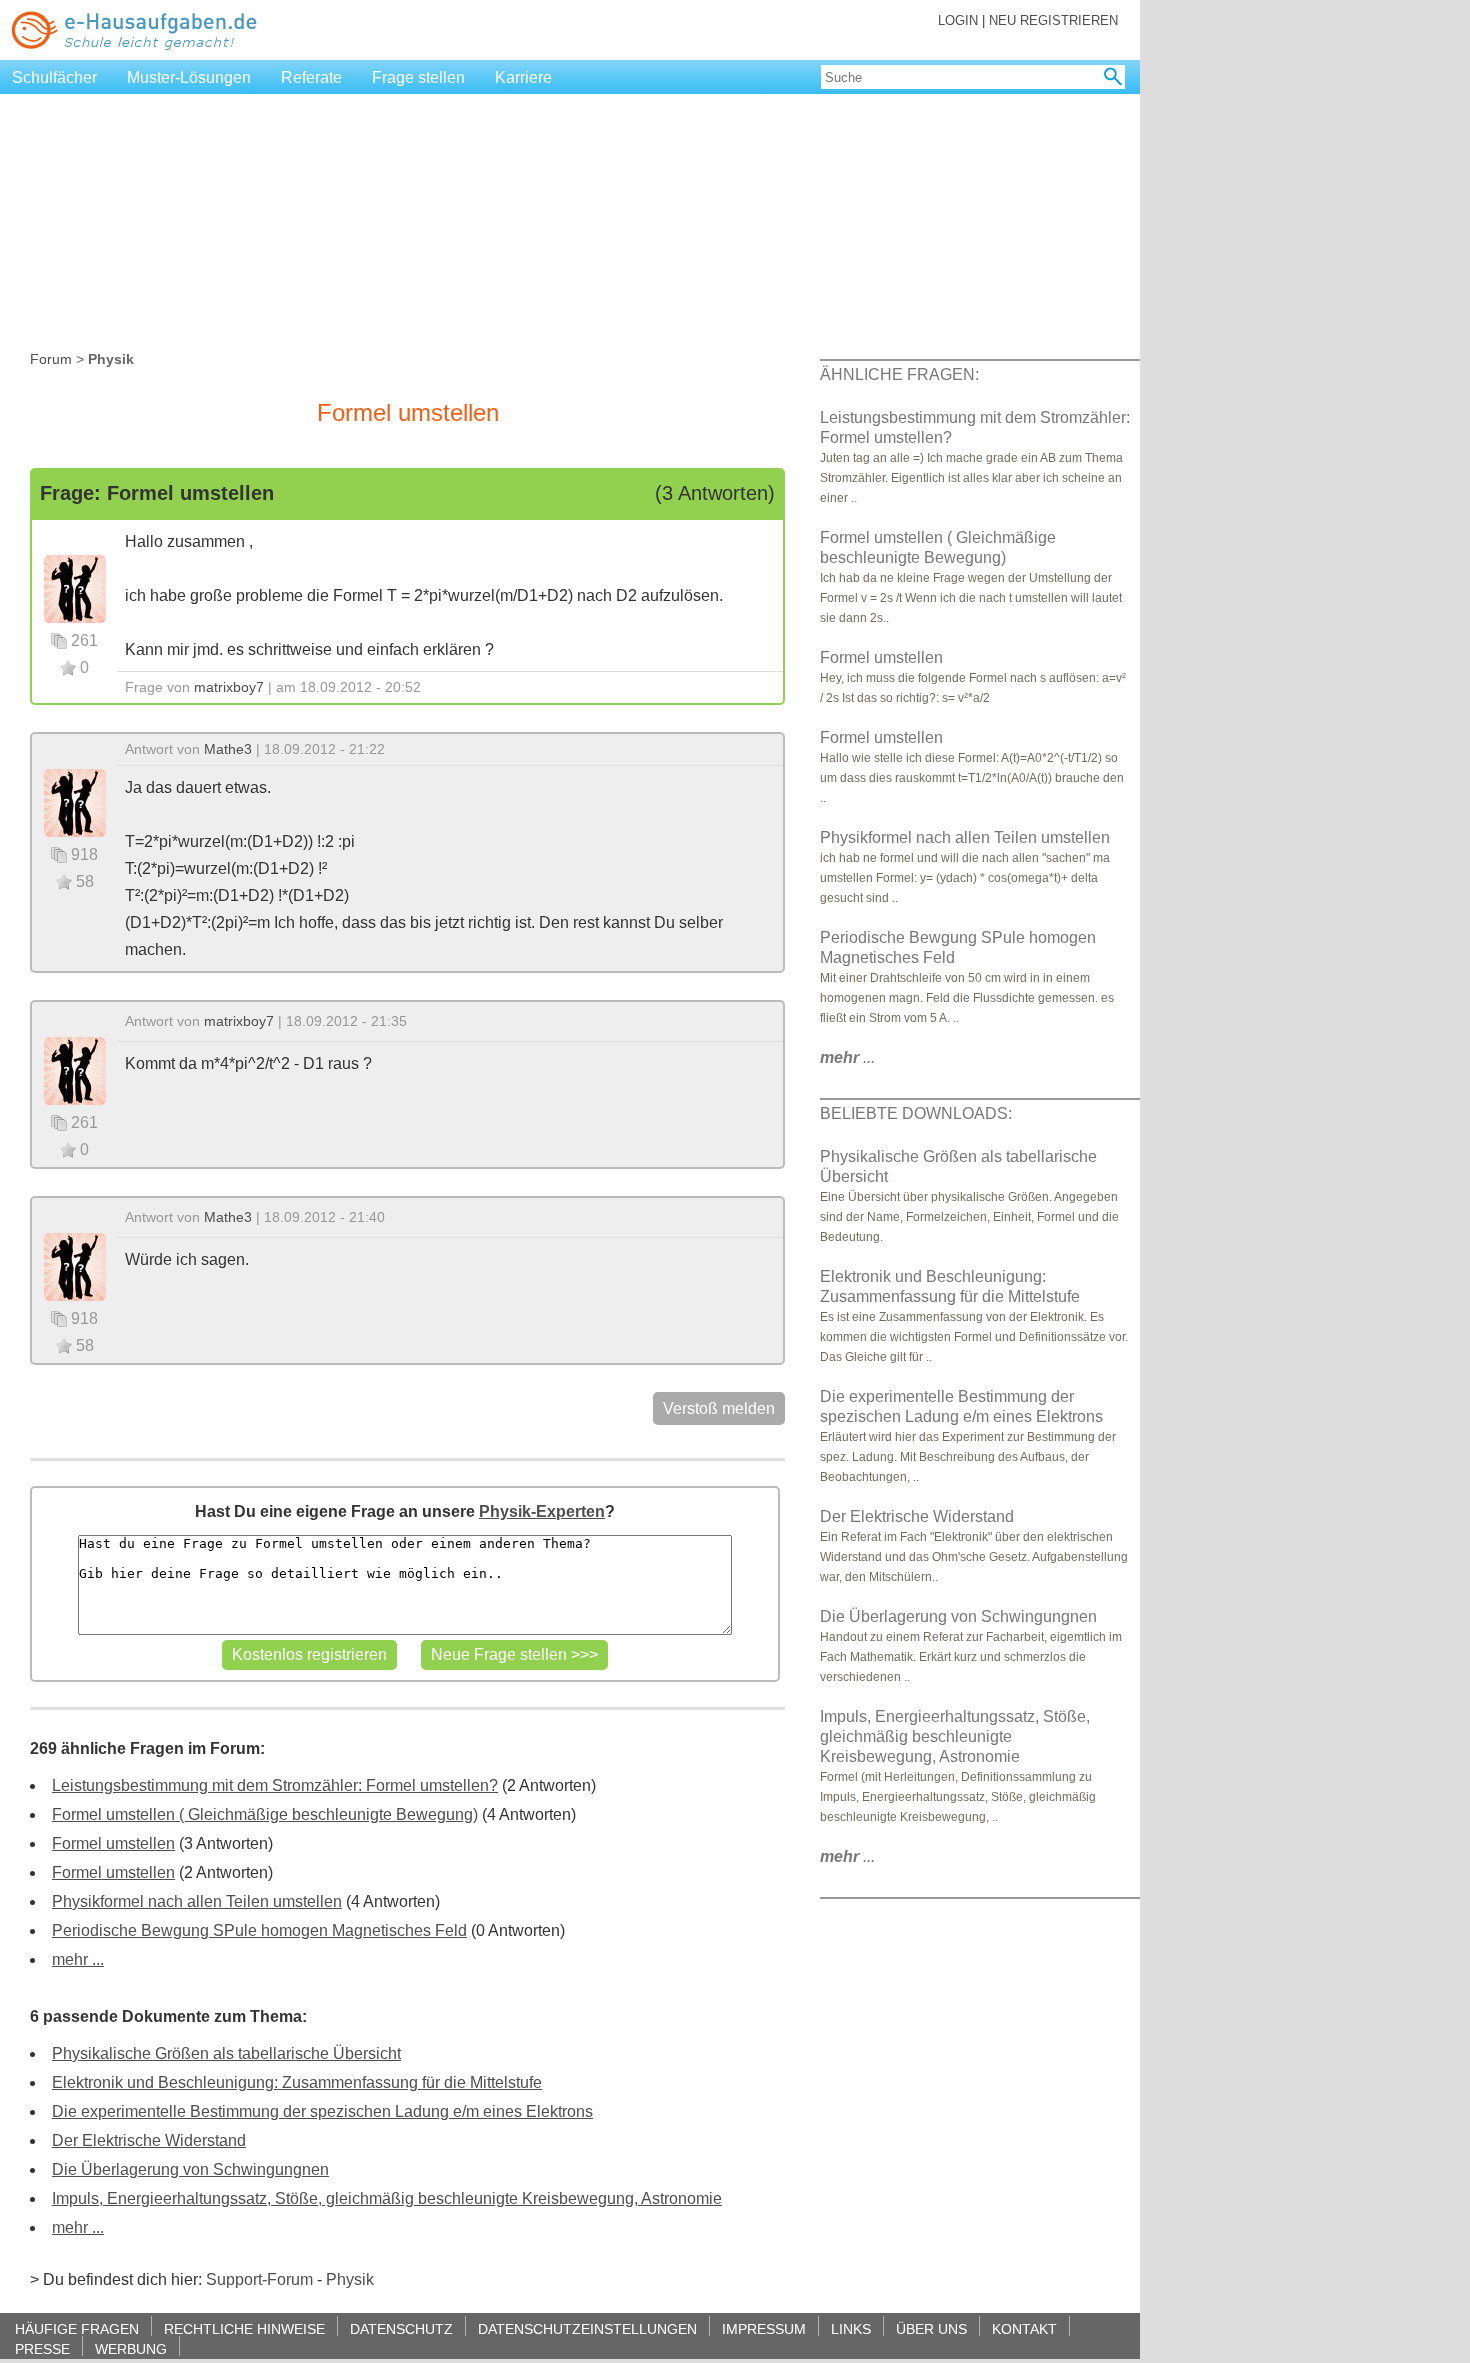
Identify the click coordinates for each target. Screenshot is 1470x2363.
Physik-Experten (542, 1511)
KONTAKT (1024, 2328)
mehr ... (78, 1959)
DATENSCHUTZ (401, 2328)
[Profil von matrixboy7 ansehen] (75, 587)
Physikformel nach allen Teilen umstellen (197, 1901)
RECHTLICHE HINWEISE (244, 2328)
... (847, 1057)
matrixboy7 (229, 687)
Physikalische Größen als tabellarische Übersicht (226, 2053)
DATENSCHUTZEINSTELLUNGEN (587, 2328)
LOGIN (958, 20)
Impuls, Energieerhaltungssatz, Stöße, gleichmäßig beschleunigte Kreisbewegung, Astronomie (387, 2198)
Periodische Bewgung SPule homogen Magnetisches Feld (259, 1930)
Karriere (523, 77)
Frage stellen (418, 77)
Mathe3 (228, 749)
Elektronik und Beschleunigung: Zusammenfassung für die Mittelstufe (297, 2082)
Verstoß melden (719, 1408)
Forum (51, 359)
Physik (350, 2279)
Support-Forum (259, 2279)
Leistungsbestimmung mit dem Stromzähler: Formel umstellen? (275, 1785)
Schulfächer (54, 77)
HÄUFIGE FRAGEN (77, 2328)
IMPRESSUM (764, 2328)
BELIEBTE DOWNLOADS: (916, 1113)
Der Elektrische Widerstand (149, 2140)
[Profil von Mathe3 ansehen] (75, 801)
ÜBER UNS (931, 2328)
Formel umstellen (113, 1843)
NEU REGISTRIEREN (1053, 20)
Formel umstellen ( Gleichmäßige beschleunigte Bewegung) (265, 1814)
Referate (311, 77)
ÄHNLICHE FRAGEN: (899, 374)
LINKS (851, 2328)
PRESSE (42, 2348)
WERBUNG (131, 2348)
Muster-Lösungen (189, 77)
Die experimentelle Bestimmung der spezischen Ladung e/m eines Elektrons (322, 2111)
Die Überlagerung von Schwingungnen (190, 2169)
=======
* [What you have to do]
The pictures are to be omitted, and the rest of the listing is to be transcribed exactly.

* [Answer]
Identify the click coordinates for each target. Screenshot is 1470x2363.
Physik-Experten (542, 1511)
KONTAKT (1024, 2328)
mehr ... (78, 1959)
DATENSCHUTZ (401, 2328)
[Profil von matrixboy7 ansehen] (75, 587)
Physikformel nach allen Teilen umstellen (197, 1901)
RECHTLICHE HINWEISE (244, 2328)
... (847, 1057)
matrixboy7 (229, 687)
Physikalische Größen als tabellarische Übersicht (226, 2053)
DATENSCHUTZEINSTELLUNGEN (587, 2328)
LOGIN (958, 20)
Impuls, Energieerhaltungssatz, Stöße, gleichmäßig beschleunigte Kreisbewegung, Astronomie (387, 2198)
Periodische Bewgung SPule homogen Magnetisches Feld (259, 1930)
Karriere (523, 77)
Frage stellen (418, 77)
Mathe3 (228, 749)
Elektronik und Beschleunigung: Zusammenfassung für die Mittelstufe (297, 2082)
Verstoß melden (719, 1408)
Forum (51, 359)
Physik (350, 2279)
Support-Forum (259, 2279)
Leistungsbestimmung mit dem Stromzähler: Formel umstellen? (275, 1785)
Schulfächer (54, 77)
HÄUFIGE FRAGEN (77, 2328)
IMPRESSUM (764, 2328)
BELIEBTE DOWNLOADS: (916, 1113)
Der Elektrische Widerstand (149, 2140)
[Profil von Mathe3 ansehen] (75, 801)
ÜBER UNS (931, 2328)
Formel umstellen (113, 1843)
NEU REGISTRIEREN (1053, 20)
Formel umstellen ( Gleichmäßige beschleunigte Bewegung) (265, 1814)
Referate (311, 77)
ÄHNLICHE FRAGEN: (899, 374)
LINKS (851, 2328)
PRESSE (42, 2348)
WERBUNG (131, 2348)
Muster-Lösungen (189, 77)
Die experimentelle Bestimmung der spezischen Ladung e/m eines Elektrons (322, 2111)
Die Überlagerung von Schwingungnen (190, 2169)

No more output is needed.